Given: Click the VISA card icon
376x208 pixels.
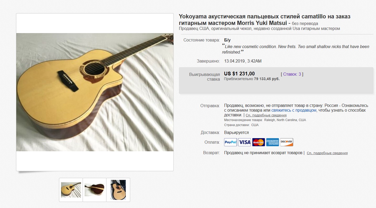Looking at the screenshot, I should click(x=244, y=142).
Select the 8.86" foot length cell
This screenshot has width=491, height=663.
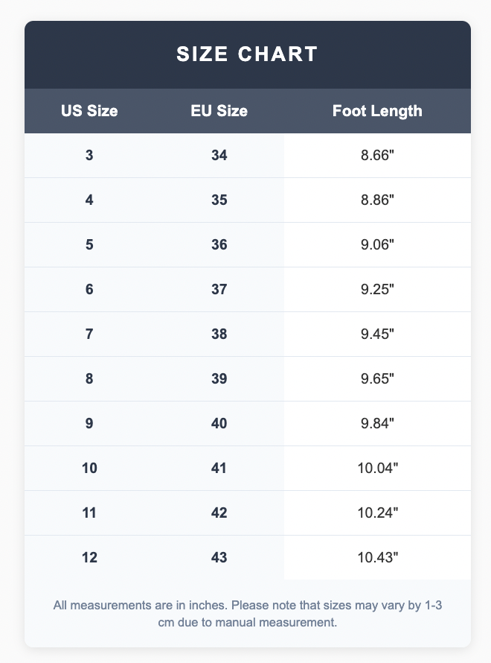click(x=377, y=200)
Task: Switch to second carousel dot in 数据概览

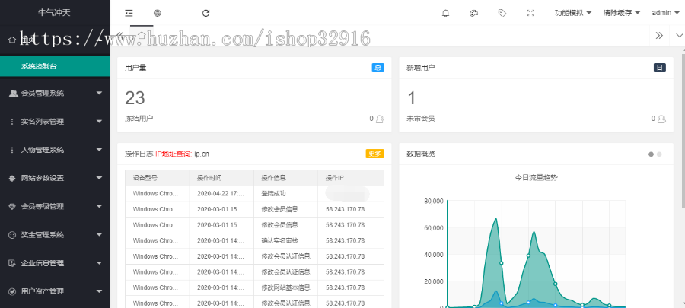Action: [x=659, y=154]
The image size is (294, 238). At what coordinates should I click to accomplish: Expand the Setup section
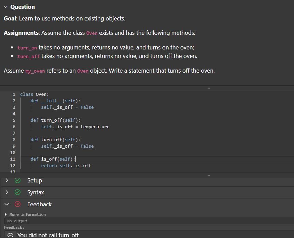7,180
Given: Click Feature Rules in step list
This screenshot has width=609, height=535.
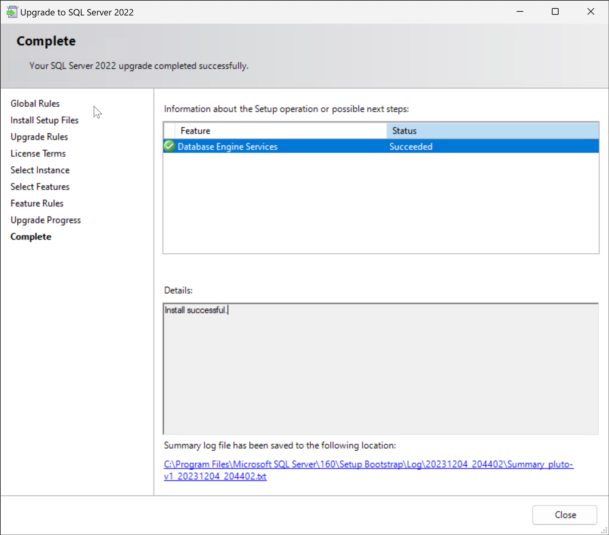Looking at the screenshot, I should [x=37, y=203].
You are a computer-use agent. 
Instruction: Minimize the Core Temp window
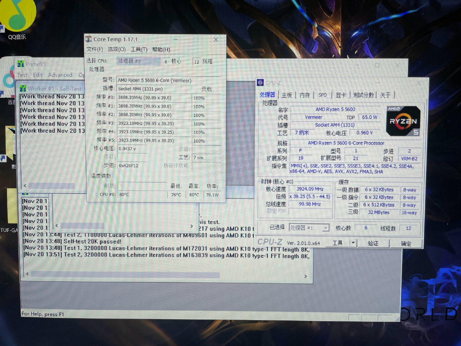(176, 39)
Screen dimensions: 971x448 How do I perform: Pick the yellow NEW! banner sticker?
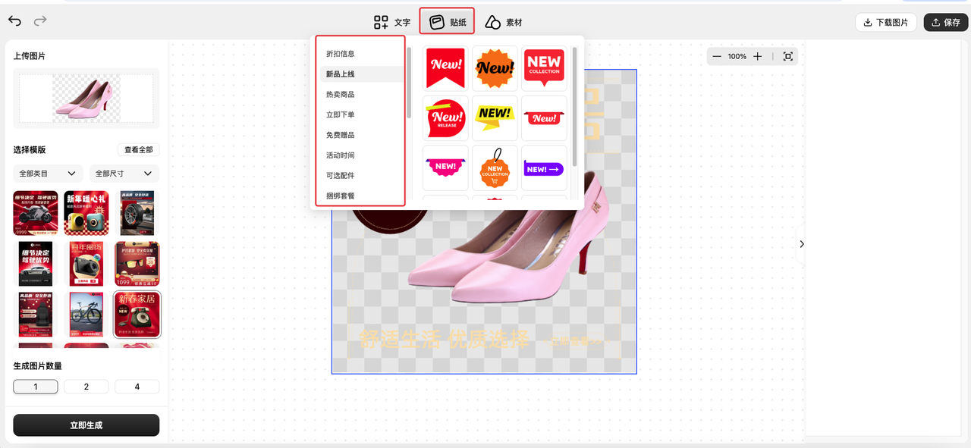(495, 117)
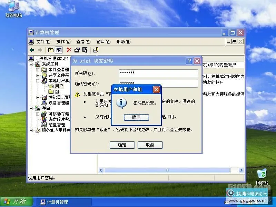Open the 文件 menu
This screenshot has width=276, height=207.
point(41,41)
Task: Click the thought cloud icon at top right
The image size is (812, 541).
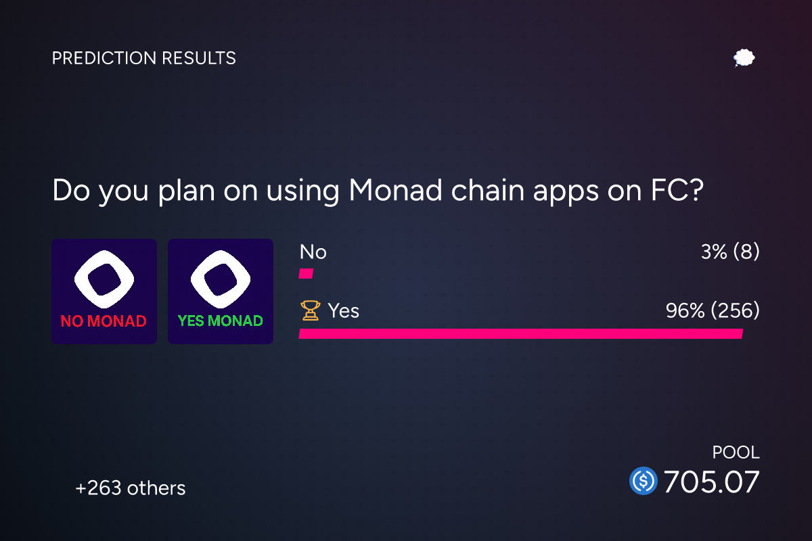Action: (x=744, y=58)
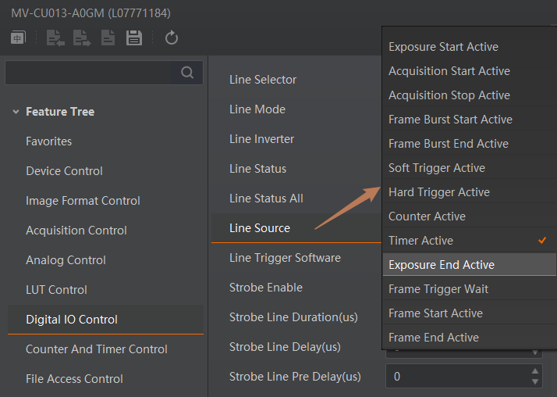Select Exposure End Active option
This screenshot has width=557, height=397.
pos(442,265)
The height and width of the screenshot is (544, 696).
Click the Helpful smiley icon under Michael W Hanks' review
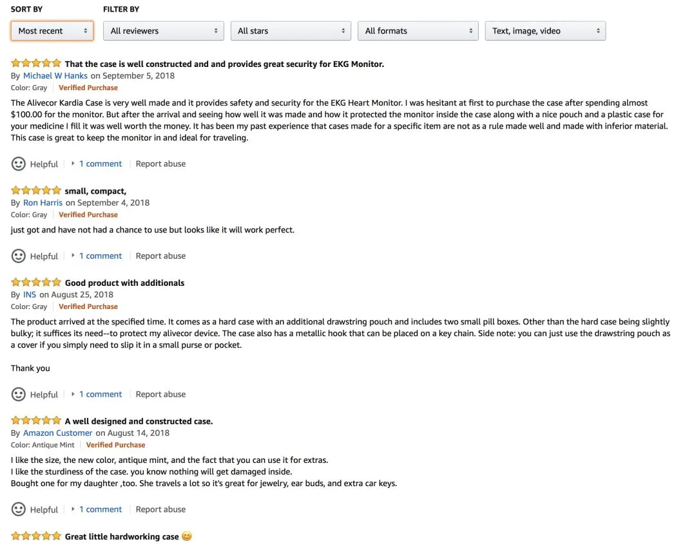[x=18, y=164]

================================

- **Problem requirements**
Give back exactly the lines from the line with "Task: Switch to second carousel dot in 数据概览" through the end of the material above, inclusive, with no pictures.

- **Task response**
Task: Switch to second carousel dot in 数据概览

Action: [x=659, y=154]
The image size is (294, 238). At what coordinates should I click to accomplish: Expand the Setup section
7,180
Given: Click Feature Rules in step list
This screenshot has width=609, height=535.
Looking at the screenshot, I should [x=37, y=203].
You are a computer-use agent. 
Instruction: Minimize the Core Temp window
(176, 39)
Screen dimensions: 971x448 How do I perform: Pick the yellow NEW! banner sticker?
(495, 117)
Open the 文件 menu
This screenshot has width=276, height=207.
point(41,41)
Task: Click the thought cloud icon at top right
The image size is (812, 541).
Action: (x=744, y=58)
Select Exposure End Active option
This screenshot has width=557, height=397.
pos(442,265)
The height and width of the screenshot is (544, 696).
Click the Helpful smiley icon under Michael W Hanks' review
[x=18, y=164]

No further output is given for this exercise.